Yuansi Chen’s preprint, “An Almost Constant Lower Bound of the Isoperimetric Coefficient in the KLS Conjecture” is described less technically by Gil Kalai and now Quanta (\(\mathbb{M}\)). It doesn’t quite solve the Bourgain slicing conjecture, that high-dimensional convex bodies of unit volume have cross-sections of constant volume, but it reduces the dependence on dimension from a power of \(d\) to something smaller.

Inside Higher Ed on arrests of US-based Chinese researchers for supposed instances of grant fraud (\(\mathbb{M}\)) that turn out to mean participating in official university-level collaborations with Chinese universities, taking notes at someone else’s talk, and serving as a peer reviewer: “Is it making major cases out of minor issues? Is it ethnic profiling?” The answers seem obvious.

Oscar Wilde wrote The Ballad of Reading Gaol while staying with Bob Ross (\(\mathbb{M}\), also, also), as I learned from this Banksy video.

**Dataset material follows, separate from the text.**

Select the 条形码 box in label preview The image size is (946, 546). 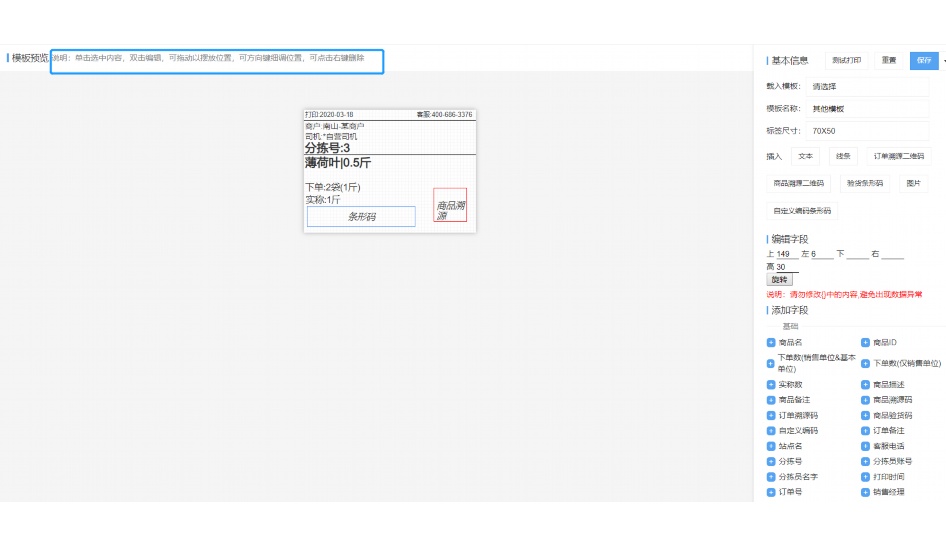[x=361, y=217]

De quinque corporibus regularibus (\(\mathbb{M}\)). A 15th-century book on the mathematics of polyhedra by painter Piero della Francesca, lost for centuries except through a plagiarized translation by Luca Paciola, and rediscovered in the Vatican Library in the 19th century. Its contributions include the volume of bicylinders (independent of previous work by Archimedes and Zu Chongzhi) and a novel formula for the height of an irregular tetrahedron. Now a Good Article on Wikipedia.

British Universities are in negotiations with Elsevier (\(\mathbb{M}\)). Elsevier claim that because they have added many new open-access journals, there is more content to justify higher subscription prices. (Yes, that is blatant double-dipping.) The University of California system hasn’t been a subscriber to Elsevier since the end of 2018 and we’ve been doing fine without.

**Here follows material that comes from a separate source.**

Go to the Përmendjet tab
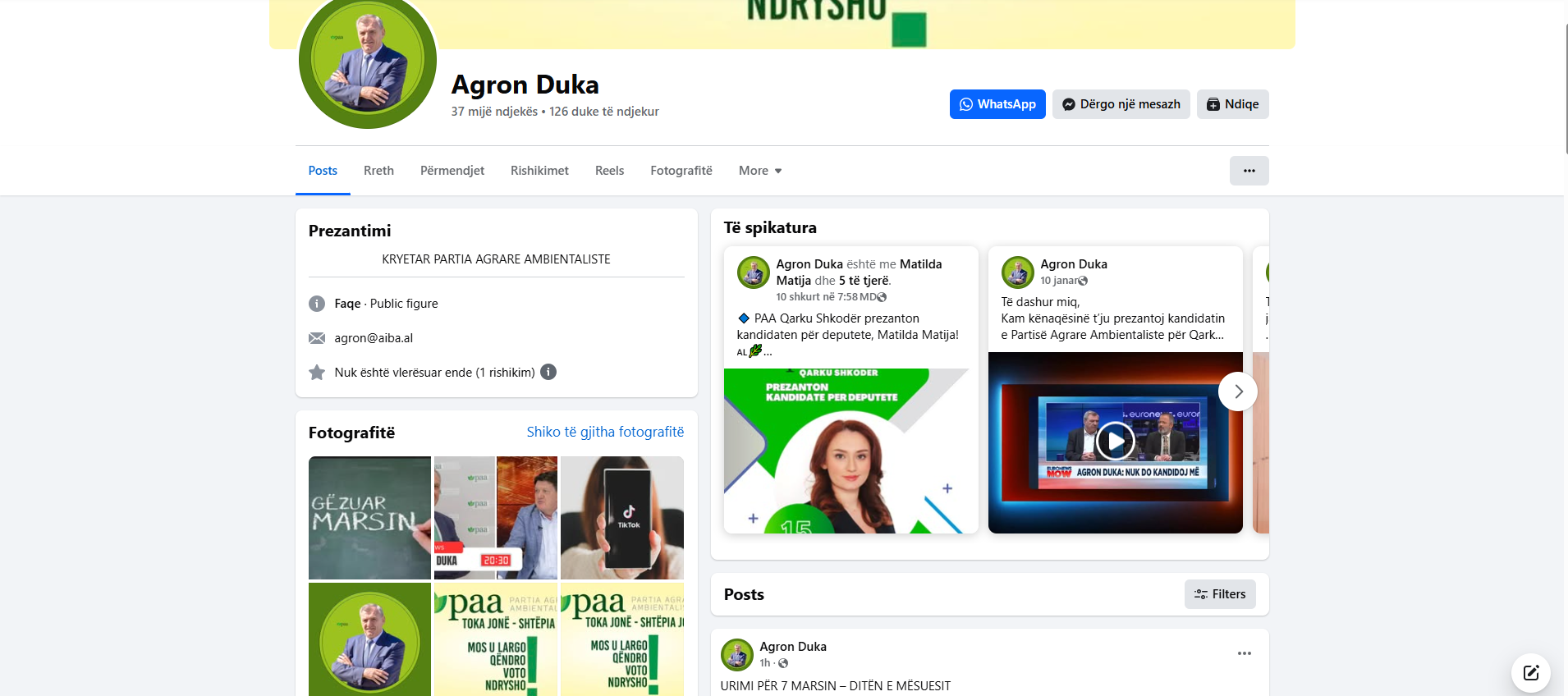The image size is (1568, 696). [x=452, y=171]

Building mechanical computers out of graphene nano-origami (\(\mathbb{M}\), via).

The latest wrinkle in crumple theory (\(\mathbb{M}\), via). Siobhan Roberts in the NYT on how paper crumples, based on a new study in Nature Communications led by Jovana Andrejevic. It builds on previous studies showing logarithmic growth of total crease length on repeated re-crumpling, but gains more insight by looking at the distribution of sizes of unfolded areas, and the ways those areas fragment into smaller areas, rather than just their total perimeter.

Since I saw it a year ago and again this week, I wondered: how can I see Los Angeles from my neighborhood, 65km away? (\(\mathbb{M}\)) Doesn’t the earth’s curvature get in the way? Isn’t the horizon typically 5km away?

It isn’t refraction.

I live on a hill. Many LA skyscrapers are on another hill. Both are around 100m high, and the land between is low and flat. That turns out to be almost exactly the right altitude for mutual visibility, even though a single hill would have to be 400m high to see as far.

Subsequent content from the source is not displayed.